→ WHAT TO DO
The answer is to consist only of an exact retyping of the lines from the one containing "Task: Zoom the window with the green button" to the end of the entries, without pictures.

→ DATA FOR THIS TASK
========================================================================

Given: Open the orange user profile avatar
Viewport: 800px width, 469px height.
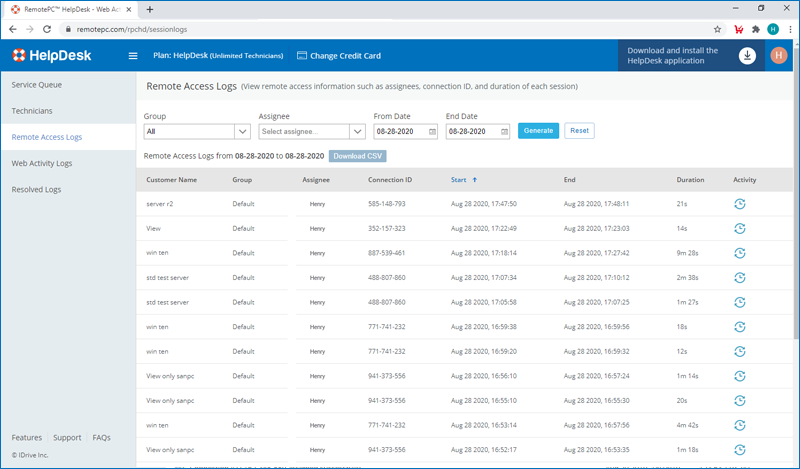Looking at the screenshot, I should click(x=779, y=56).
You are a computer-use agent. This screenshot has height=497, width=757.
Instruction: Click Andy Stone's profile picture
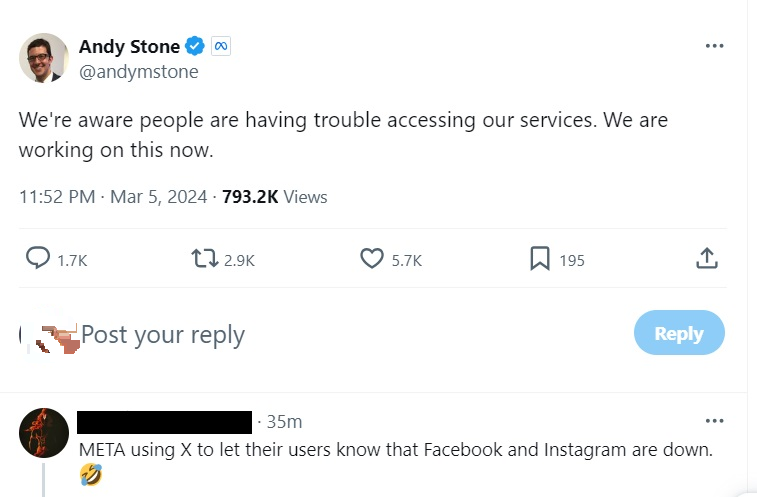44,58
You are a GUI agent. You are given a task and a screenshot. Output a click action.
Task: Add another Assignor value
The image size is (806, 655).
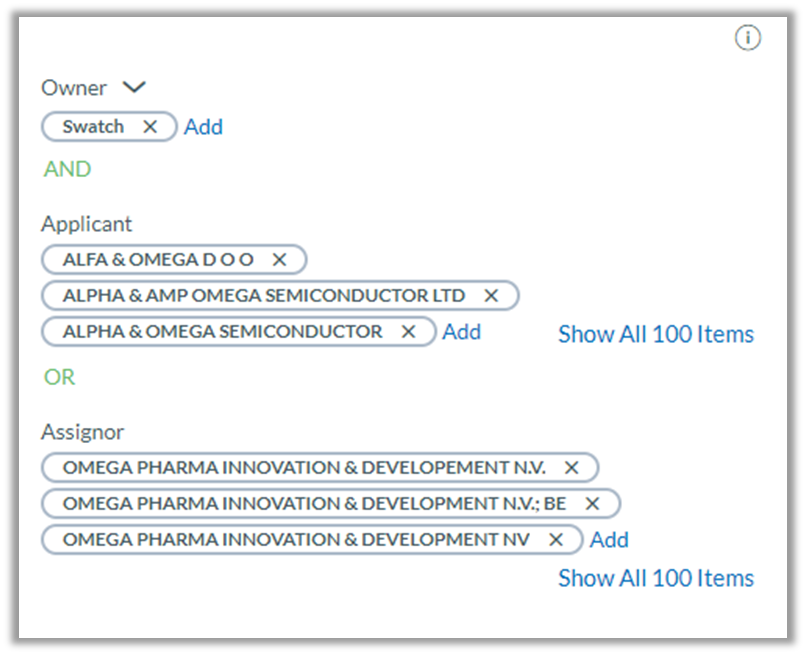[x=609, y=540]
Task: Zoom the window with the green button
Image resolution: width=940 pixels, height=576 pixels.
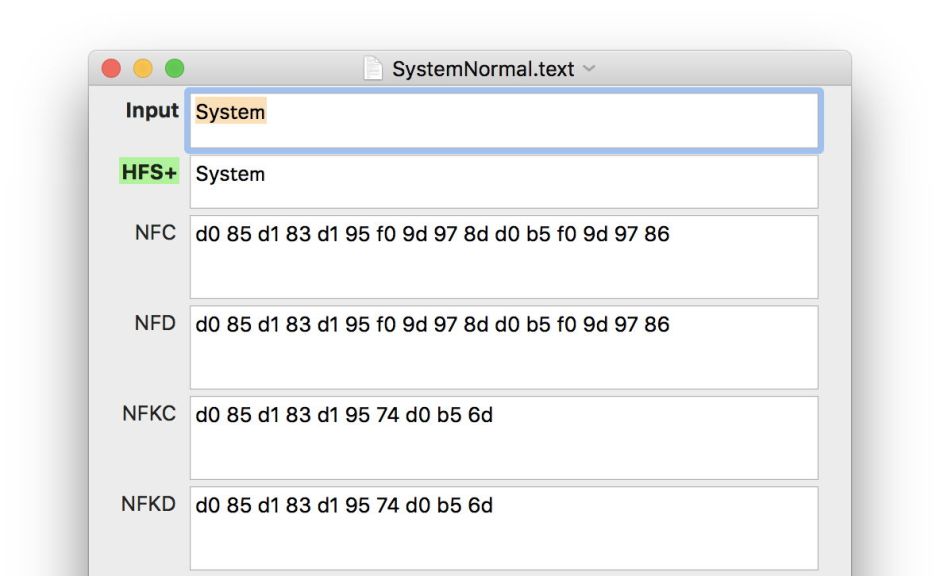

========================================================================

→ EXERCISE OUTPUT
Task: Zoom the window with the green button
Image resolution: width=940 pixels, height=576 pixels.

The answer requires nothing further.